Turmeric has a long history of medicinal use, especially to treat inflammation(2), and many of its traditional uses have been mechanistically validated in cellular systems as well as in animal models of disease. Indeed, with almost 3000 pre-clinical investigations, curcumin is one of the best investigated products of the whole biomedical literature(2).
These studies have demonstrated that curcumin acts as a master switch of inflammation by acting at level of enzymes (COXs and LOs) and transcription factors (NF-kB) level, as well as at their genomic expression(3). However, little clinical evidence of efficacy has so far been reported, and most of the beneficial effects of curcumin are suggested by epidemiological studies, supported by studies in animal models, extrapolated from studies in vitro, but not validated clinically(2). This paradoxical situation is mainly due to the poor druggability of curcumin with a dismally low oral absorption, characterized by plasma concentrations that are barely overcome 50 ng/mL after administration of dosages as high as 12 g/die(4).

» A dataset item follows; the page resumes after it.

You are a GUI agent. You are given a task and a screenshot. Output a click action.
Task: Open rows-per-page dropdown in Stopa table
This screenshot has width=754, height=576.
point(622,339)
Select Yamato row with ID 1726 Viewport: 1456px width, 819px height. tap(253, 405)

Curcumin, just like most dietary phenolics, is sparingly soluble both in water and in oily solvents, but shows polar groups (two phenolic hydroxyl and one enolic hydroxyl) that can interact via hydrogen bondings and polar interactions with complementary group, like the polar heads of phospholipids. Thus, phosphatidylcholine has a highly polarized head, with the negative charge of a phosphate group and the positive charge of the choline ammonium group, and can complex a variety of poorly soluble phenolics, including curcumin(1). Phenolics shows a high affinity for biological membranes, and, once complexed with phospholipids, are embedded into a lipidic matrix that by capitalizing on the rapid exchange of phospholipids between biological membranes and the extracellular fluids, can lead to an increased cellular capitation.

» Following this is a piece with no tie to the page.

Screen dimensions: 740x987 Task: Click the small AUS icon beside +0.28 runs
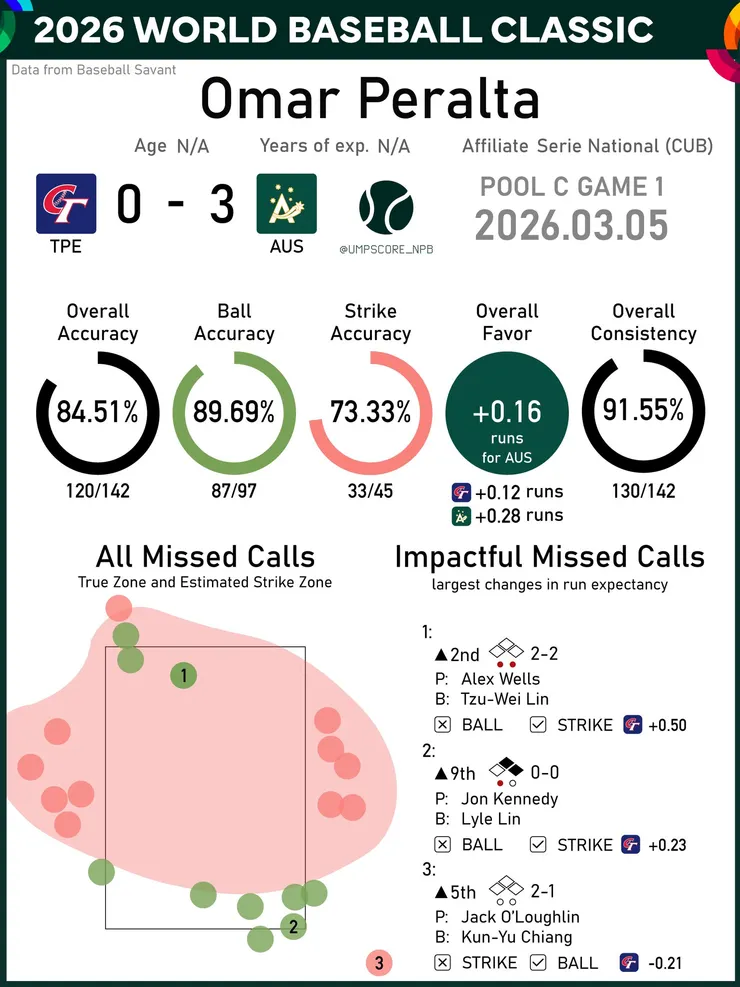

A 2007 study published in the journal Cancer Chemotherapy and Pharmacology(5) demonstrated CurcuminX4000’s superior bioavailability compared to a standardized curcumin extract in rats. CurcuminX4000 improved plasma Cmax and AUC of curcuminoids by 20-fold and levels of curcumin in the liver increased by much more then a 20 folds. This improved in bioavailability did not translate to increased toxicity levels. In a recent registry study(6), 50 patients with osteoarthritis (OA) divided into two groups were treated with CurcuminX4000: Group A was managed using the “best available treatment as defined by patient’s GP and by specialist.
Group B was managed using the best treatment as above in association with CurcuminX4000 administered as a food supplement at a dosage of 200mg curcumin/die, a dosage much lower than those used in previous and ongoing clinical studies, that can reach 8g/die. Both objective and subjective end-points were evaluated: mobility was studied by walking performance (treadmill), and the inflammatory status was assessed by measurements of C-reactive protein (CRP) plasma concentration. OA signs/symptoms were evaluated by the WOMAC scores.

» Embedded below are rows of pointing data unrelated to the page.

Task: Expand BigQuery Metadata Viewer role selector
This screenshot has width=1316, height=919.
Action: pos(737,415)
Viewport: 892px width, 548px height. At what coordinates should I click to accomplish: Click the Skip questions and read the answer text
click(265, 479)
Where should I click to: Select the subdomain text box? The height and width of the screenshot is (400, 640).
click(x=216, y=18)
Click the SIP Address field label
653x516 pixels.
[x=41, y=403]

After three months of treatment, the global WOMAC score (used to evaluate OA signs/symptoms) decreased by 58% (p < 0.05), walking distance in the treadmill test was prolonged from 76 m to 332 m (p < 0.05), and CRP levels decreased from 168 ± 18 to 11.3 ±. 4.1 mg/L in the subpopulation with high CRP. In comparison, the control group experienced only a modest improvement in these parameters (2% in the WOMAC score, from 82 m to 129 m in the treadmill test, and from 175 ± 12.3 to 112 ± 22.2 mg/L in the CRP plasma concentration), while the treatment costs (use of anti-inflammatory drugs, treatment and hospitalization) were reduced significantly in the treatment group.